§ WORK TO BE COMPLETED
Reproduce exactly the lines below, starting at the line that contains "The image size" and ending with the last line of the records, both included; leave out any pictures.

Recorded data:
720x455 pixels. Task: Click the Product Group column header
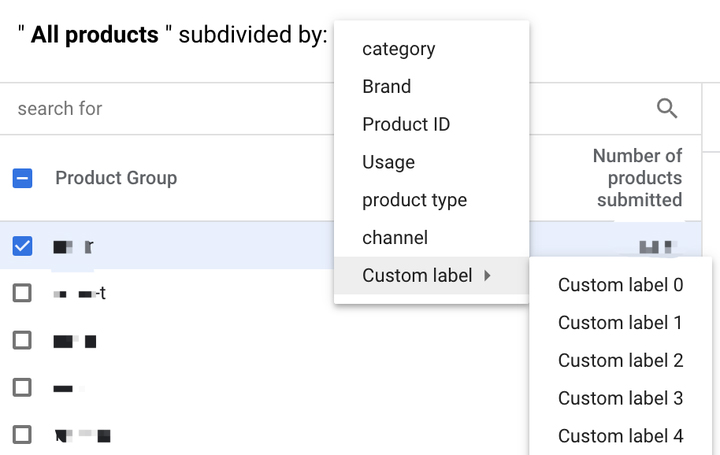(x=116, y=178)
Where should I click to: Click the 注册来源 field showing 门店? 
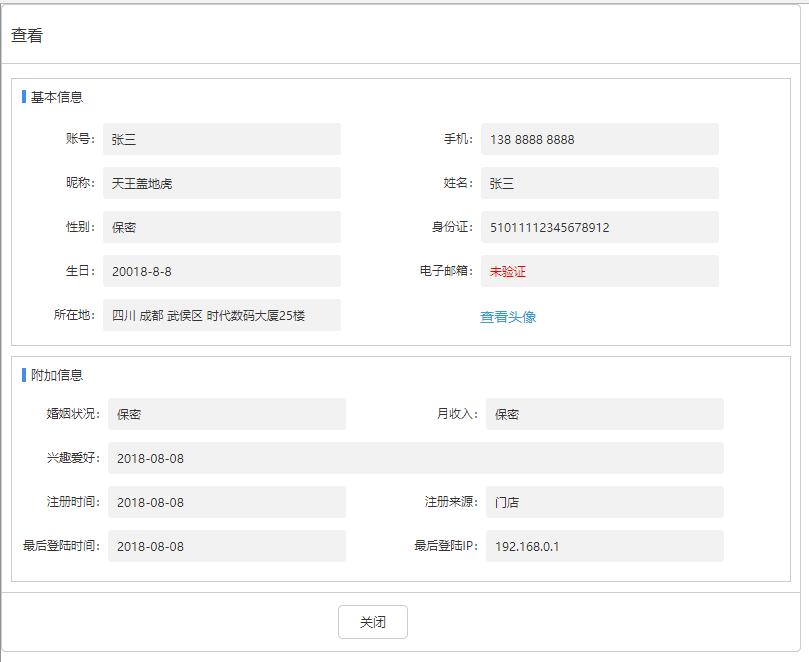[604, 502]
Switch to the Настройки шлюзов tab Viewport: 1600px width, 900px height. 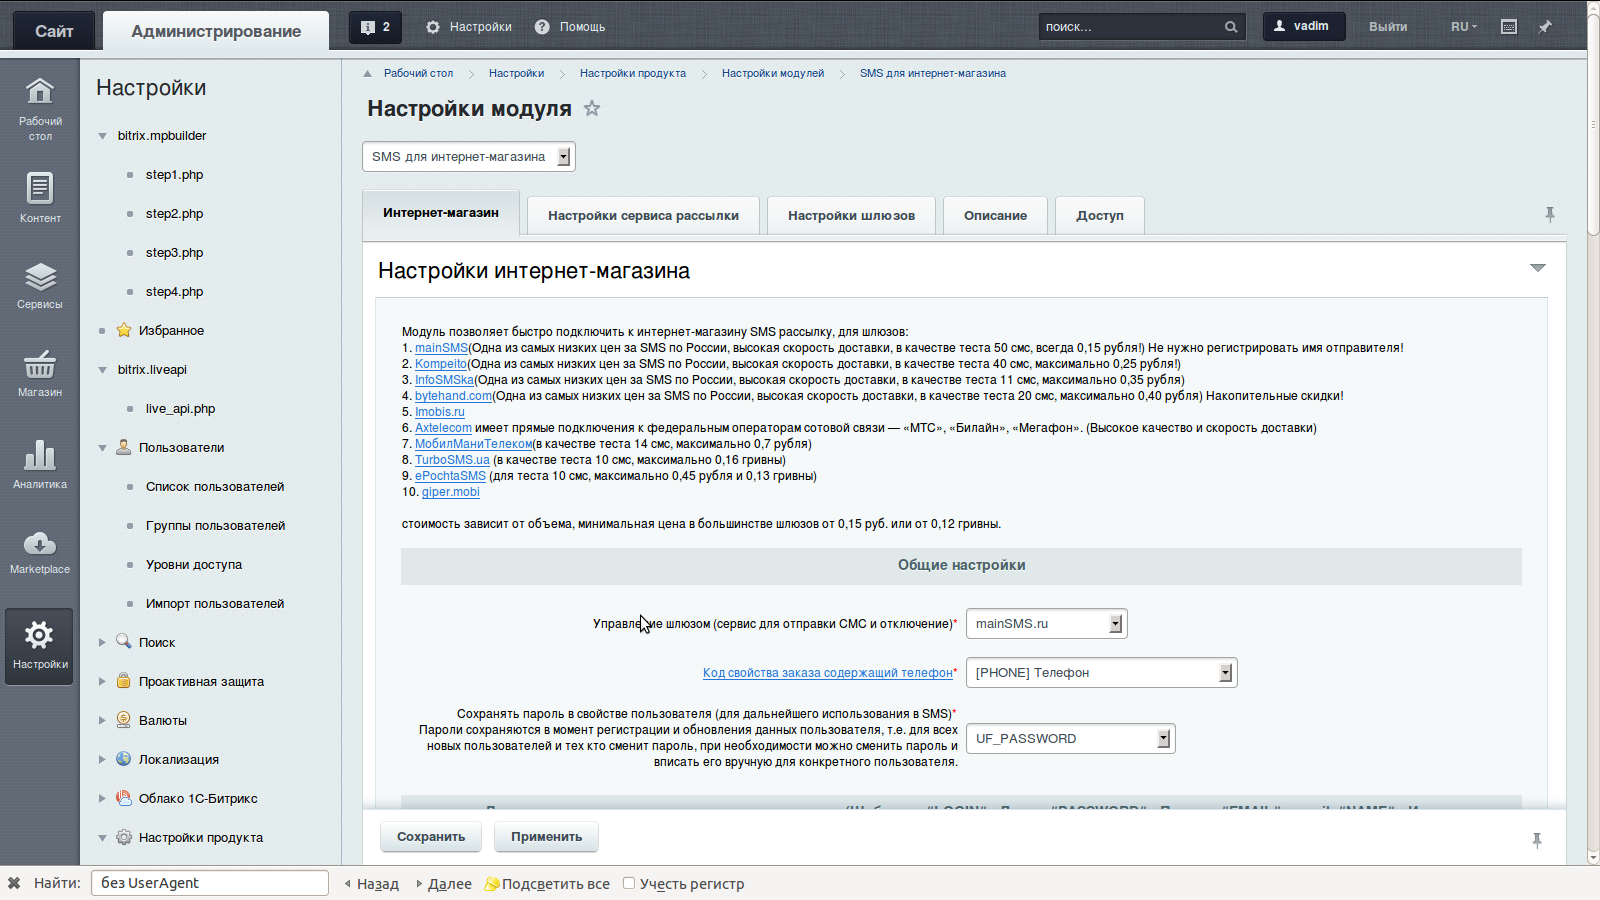point(851,216)
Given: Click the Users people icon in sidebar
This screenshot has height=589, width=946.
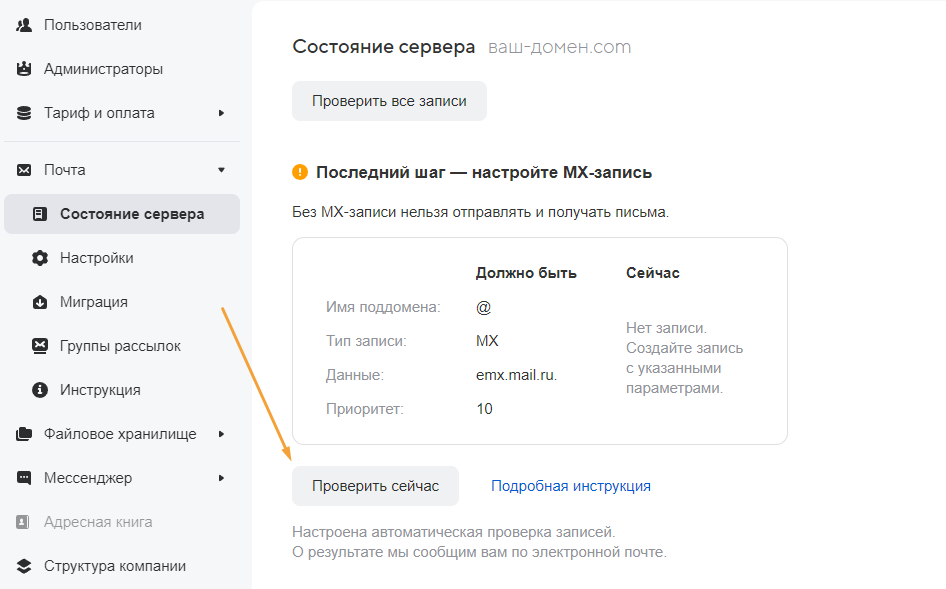Looking at the screenshot, I should tap(24, 25).

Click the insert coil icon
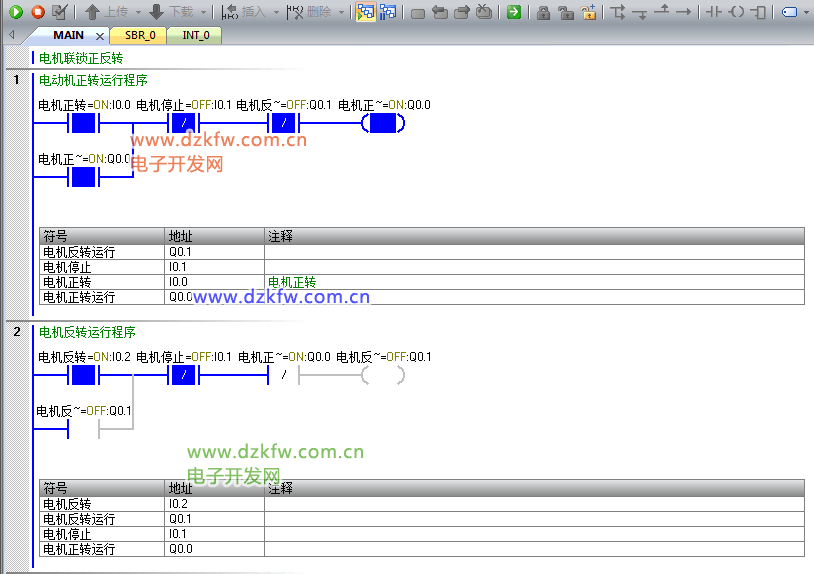pyautogui.click(x=736, y=12)
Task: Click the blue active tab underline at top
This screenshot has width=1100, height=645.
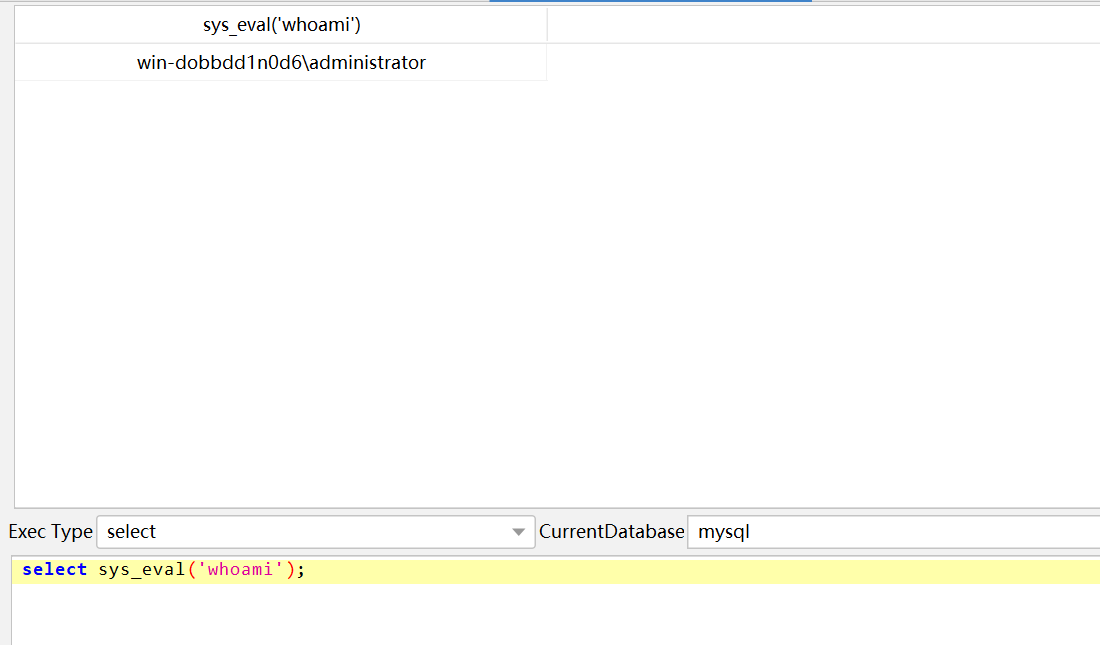Action: [x=650, y=1]
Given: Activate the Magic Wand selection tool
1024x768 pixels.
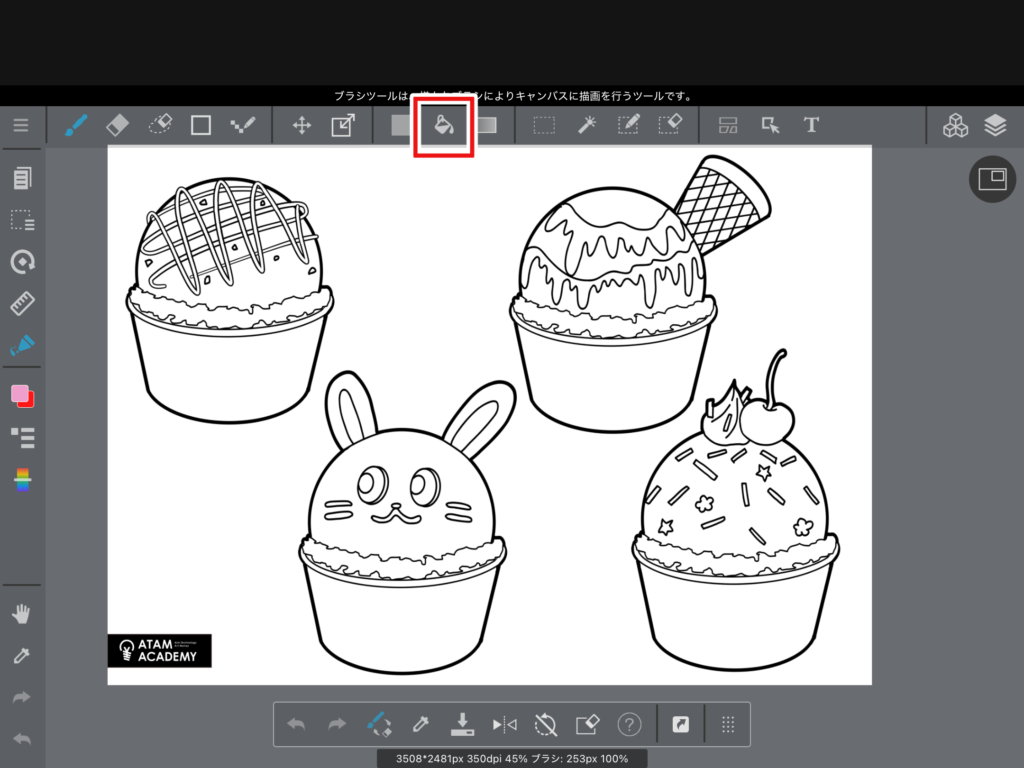Looking at the screenshot, I should tap(586, 125).
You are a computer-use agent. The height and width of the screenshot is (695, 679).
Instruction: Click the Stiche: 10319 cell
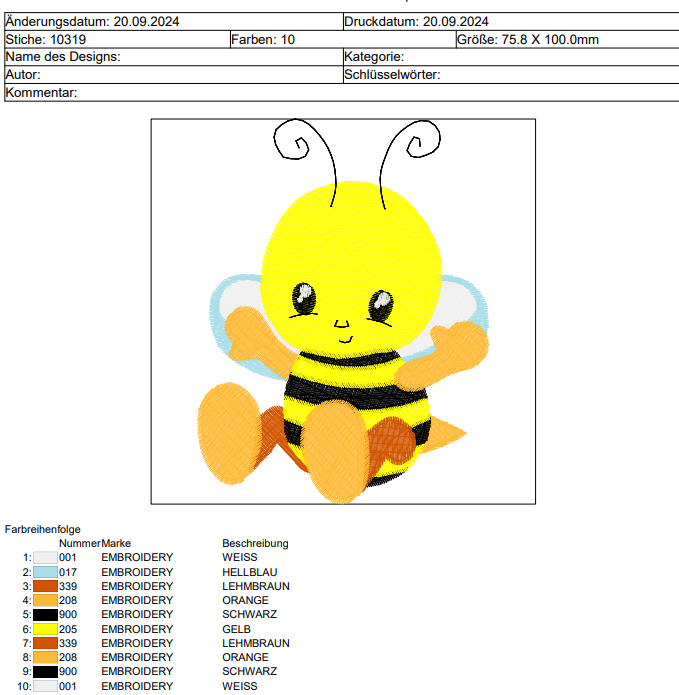click(x=115, y=39)
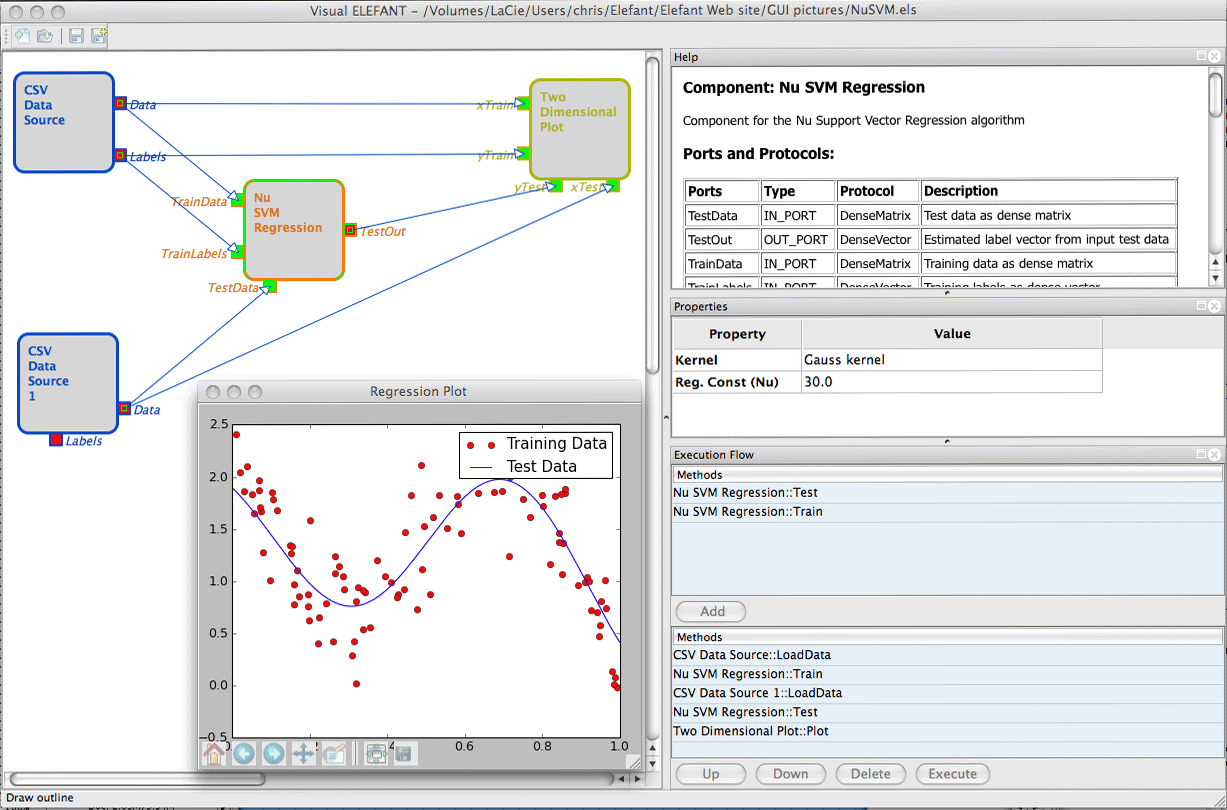1227x810 pixels.
Task: Click the Open file toolbar icon
Action: pyautogui.click(x=45, y=36)
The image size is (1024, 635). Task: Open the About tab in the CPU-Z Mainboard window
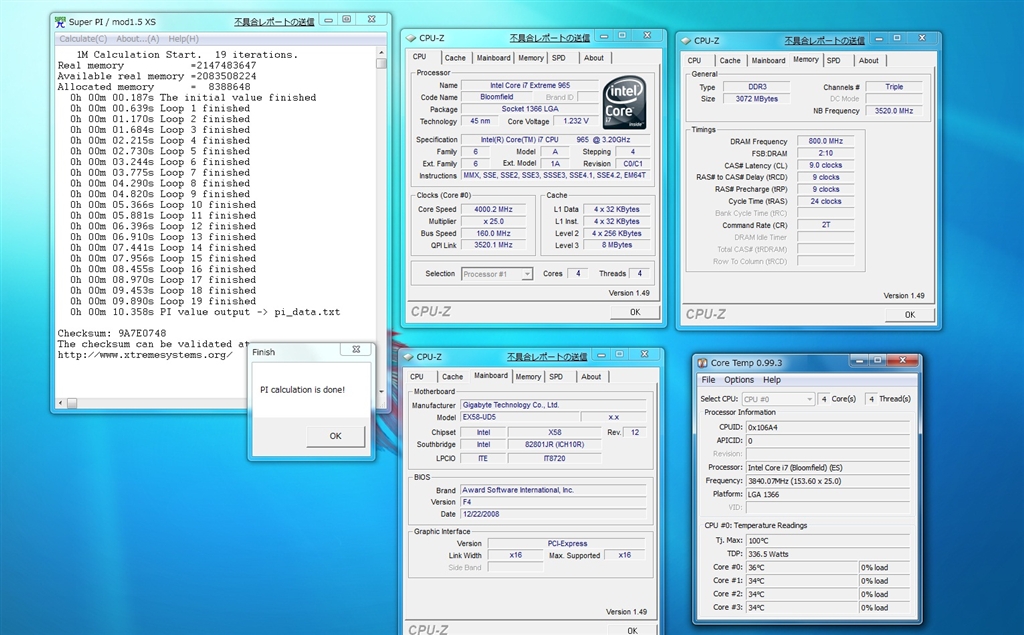(591, 377)
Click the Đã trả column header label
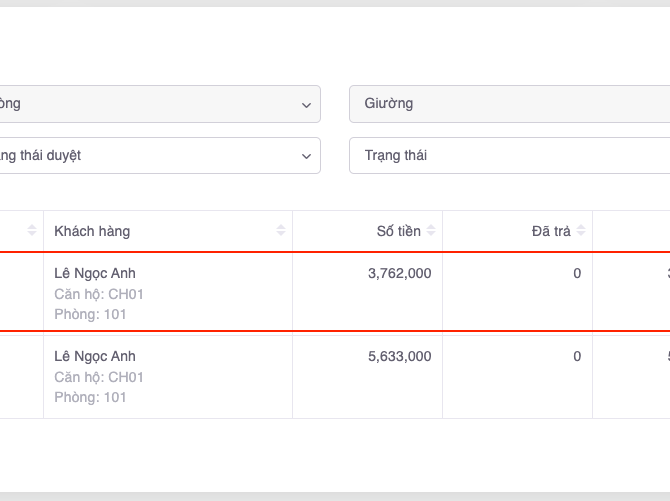 point(551,232)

§ ANSWER SECTION
The image size is (1024, 635). Task: Open the About tab in the CPU-Z Mainboard window
(591, 377)
Click the Đã trả column header label
 point(551,232)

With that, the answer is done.